Data for processing
^^^^^^^^^^^^^^^^
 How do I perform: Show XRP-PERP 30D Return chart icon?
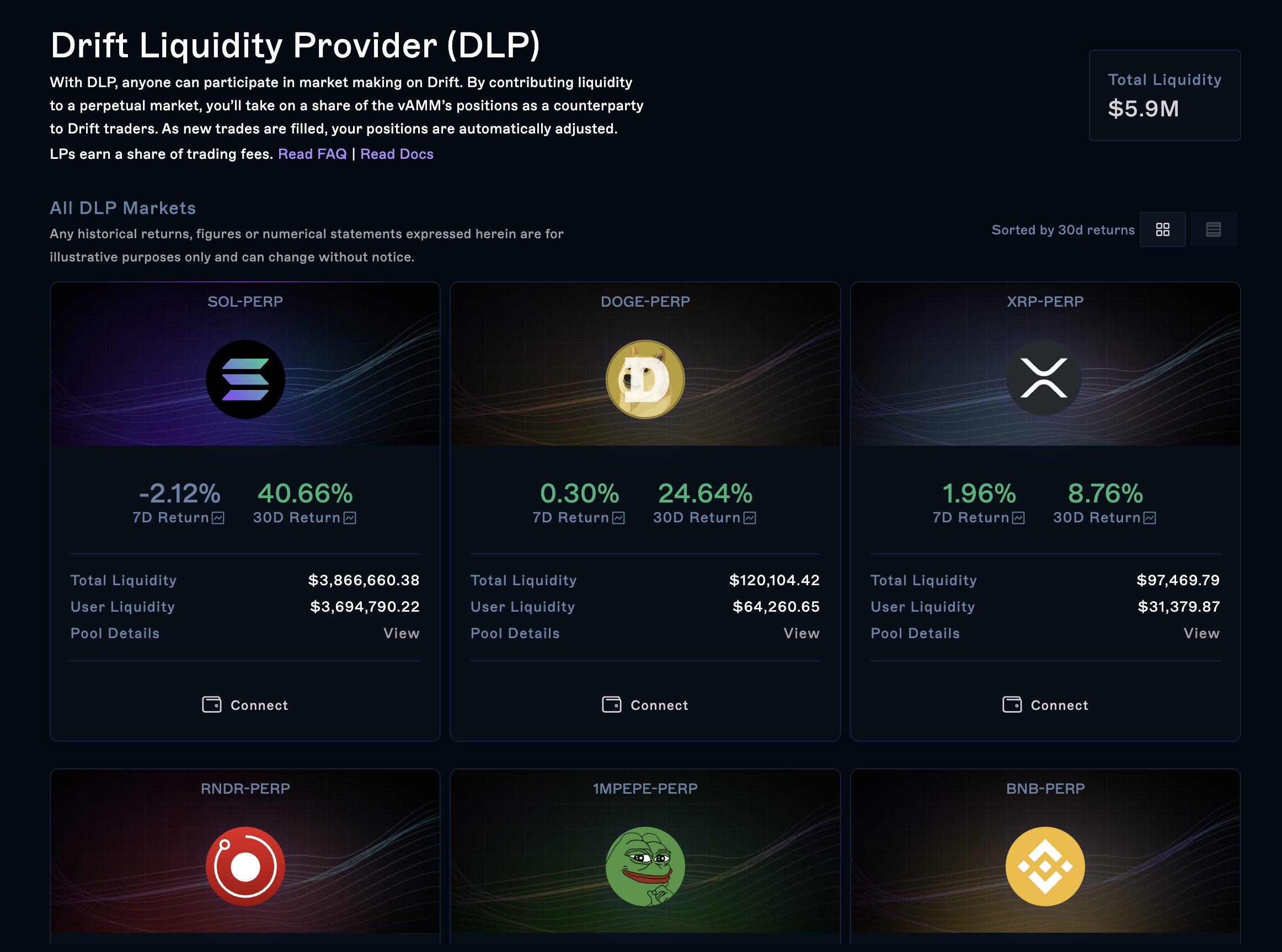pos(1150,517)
^^^^^^^^^^^^^^^^
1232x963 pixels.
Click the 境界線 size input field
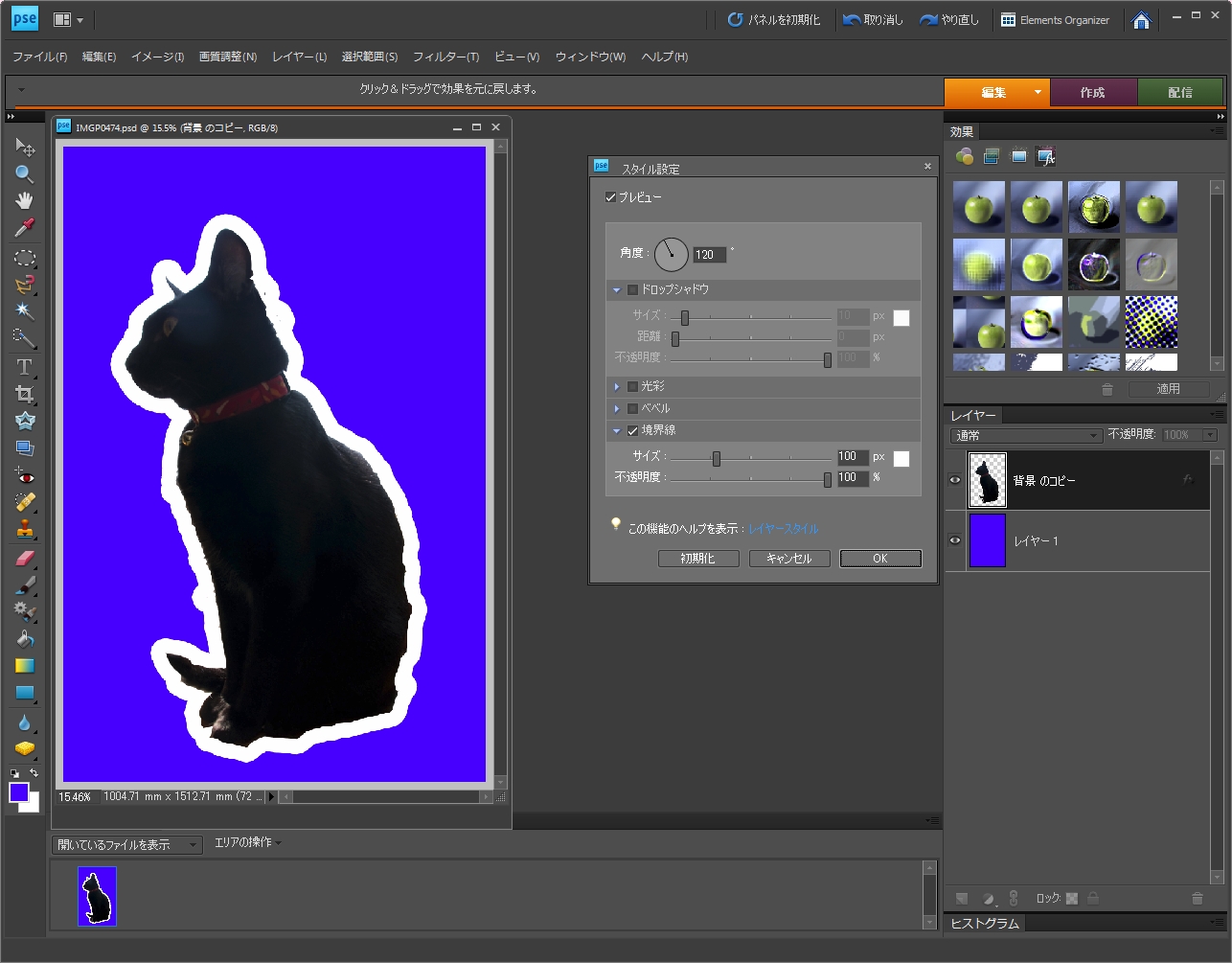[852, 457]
^^^^^^^^^^^^^^^^
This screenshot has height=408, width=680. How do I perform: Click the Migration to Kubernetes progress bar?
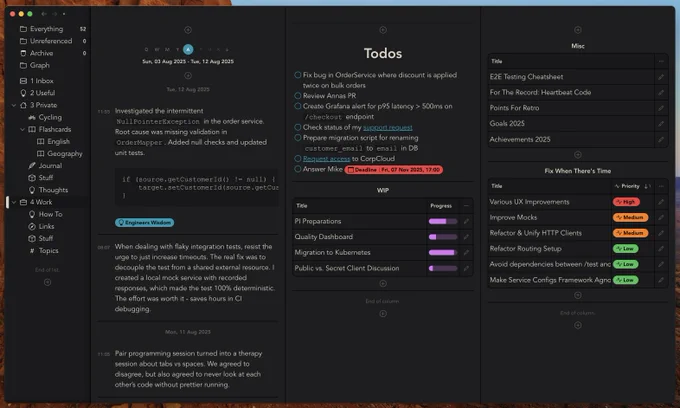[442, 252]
^^^^^^^^^^^^^^^^
Exercise details
Collect every line of the data above that contains the string "Click", matching its case exactly.

Complete response
Click the 境界線 size input field
This screenshot has height=408, width=680. How do I perform: Click the Migration to Kubernetes progress bar?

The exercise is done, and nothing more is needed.